Sans doute, Levinas doit-il à l'enracinement partiel de sa pensée dans la Légende du grand Inquisiteur, d'avoir renoué avec le devoir de parole de la philosophie face aux monstruosités inhumaines dont notre époque s'est montrée coupable d'une manière répétée. Sans aucun doute, la question du mal est le problème métaphysique central du XXe siècle.

Sans doute, aussi, le mal ne peut-il en définitive être pensé que dans l'éclairage de cette opposition pathétique et dérisoire de la liberté finie, face à la Liberté librement libre de l'Infini, source de malheur pour la première, d'une souffrance insondable pour la seconde, celle-là même qui se laisse deviner à travers cette perception abyssale de l'absence : " Mon Dieu, mon Dieu, pourquoi m'as-tu abandonné ? " C'est le sens ultime de la réponse spontanée d'Aliocha à la Légende du Grand Inquisiteur inventée par son frère. Le baiser du Christ à son bourreau signifie que Dieu assume en Lui le mal dans ses manifestations les plus scandaleuses, la violation des enfants pour Yvan Karamazov, les génocides pour nous.

L'éternité du sacrifice du Christ, actualisé dans l'Eucharistie, atteste d'une éternité de la souffrance en Dieu. Souffrance, non pas de sa propre infinitude, comme le pensait abstraitement Hegel, mais souffrance de la souffrance de l'homme. Ce qui s'esquisse ici, c'est le thème du lien entre la pensée abstraite et le mal. Dieu n'est pas abstrait. Mais cette thèse soulève une question métaphysique des plus ardues : comment la perfection absolue peut-elle être pensée dans sa perfection dès lors que l'on thématise sa présence à l'Histoire des hommes ? La pensée grecque et la théologie médiévale avaient thématisé une équation entre simplicité-éternité-perfection-immutabilité. C'est cette équation que la question du mal invite à rediscuter.

Le judaïsme de Levinas l'empêche, certes, d'aller aussi loin. Cependant, imprégné par l'extraordinaire débat noué par Emil Fackenheim (1986), conscient, comme ce dernier, du caractère proprement intolérable pour l'homme en général, et pour le Juif tout spécialement, que revêtirait la non-présence de Dieu, Levinas juge que les camps contiennent également — même si cela peut paraître paradoxal — une révélation de ce Dieu apparemment silencieux : " un commandement de fidélité " (Lévinas, 1991). À sa manière, le penseur rejoint Isaac Bashevis Singer, témoin exemplaire d'une culture yiddish à jamais anéantie (Hillberg, 1988 ; Ehrenbourg et Grossman, 1995) : " S'il n'y a ni Dieu, ni lois divines, que pouvez-vous reprocher à Hitler ? Pourquoi n'aurait-il pas eu le droit de faire tout ce qu'il voulait ? " (Singer, 1984, 147)

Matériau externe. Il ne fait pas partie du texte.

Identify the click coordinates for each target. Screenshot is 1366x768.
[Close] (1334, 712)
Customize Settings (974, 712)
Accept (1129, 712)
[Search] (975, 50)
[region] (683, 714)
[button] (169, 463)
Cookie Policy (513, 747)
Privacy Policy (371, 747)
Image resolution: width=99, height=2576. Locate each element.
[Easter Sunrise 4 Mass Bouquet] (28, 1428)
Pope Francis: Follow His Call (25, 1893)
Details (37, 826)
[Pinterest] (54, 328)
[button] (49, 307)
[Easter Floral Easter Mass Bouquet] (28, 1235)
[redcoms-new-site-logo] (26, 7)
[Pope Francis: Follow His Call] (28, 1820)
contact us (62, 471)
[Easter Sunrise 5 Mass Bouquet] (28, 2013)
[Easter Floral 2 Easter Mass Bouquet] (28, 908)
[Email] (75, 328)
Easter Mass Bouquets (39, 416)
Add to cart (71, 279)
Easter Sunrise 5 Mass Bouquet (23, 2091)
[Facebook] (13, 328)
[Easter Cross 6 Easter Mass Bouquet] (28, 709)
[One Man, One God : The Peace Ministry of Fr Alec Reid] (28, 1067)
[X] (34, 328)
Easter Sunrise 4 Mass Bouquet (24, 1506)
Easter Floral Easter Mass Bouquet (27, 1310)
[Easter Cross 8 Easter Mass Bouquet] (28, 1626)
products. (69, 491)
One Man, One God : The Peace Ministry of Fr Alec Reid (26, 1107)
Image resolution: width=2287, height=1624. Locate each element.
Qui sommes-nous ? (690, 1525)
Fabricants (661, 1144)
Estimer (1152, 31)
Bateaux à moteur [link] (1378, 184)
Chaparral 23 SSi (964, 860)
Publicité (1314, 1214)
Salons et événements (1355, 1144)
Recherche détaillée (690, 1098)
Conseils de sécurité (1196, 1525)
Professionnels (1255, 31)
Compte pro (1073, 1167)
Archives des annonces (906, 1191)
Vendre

La crise de la pensée contemporaine est ainsi dénouée avec une grande originalité par Levinas.

Alors que l'inhumanité de ce siècle — et de sa philosophie — semble bel et bien confirmer l'absurdité de tout, du monde, de la vie, et de l'existence humaine, c'est au contraire en Dieu — et en Dieu seul — que se trouve le seul refuge de la pensée égarée par tant de barbarie. Le renversement qui s'ensuit est considérable. Aux yeux de Levinas, la philosophie première cesse d'être l'ontologie (Levinas, 1951). Elle sera dorénavant l'éthique, entendue comme responsabilité univoque d'autrui. Une perception particulièrement vive — dostoïevskienne, pourrait-on dire — du problème du mal (Carlier, 1993) devient ainsi le lieu de l'affirmation d'une priorité absolue de l'éthique :

 

À l'ontologie – à la compréhension heideggérienne de l'être de l'étant – se substitue, comme primordiale, la relation d'étant à étant qui ne revient pas cependant à un rapport entre sujet et objet, mais à une proximité, la relation avec autrui (Levinas, 1963, 408).

 

Ce renversement radical de perspective s'accompagne d'une prise de conscience aiguë de ce que la subjectivité humaine est menacée par toutes les formes du " on ", de " l'impersonnel ", des totalitarismes qui caractérisent le monde contemporain.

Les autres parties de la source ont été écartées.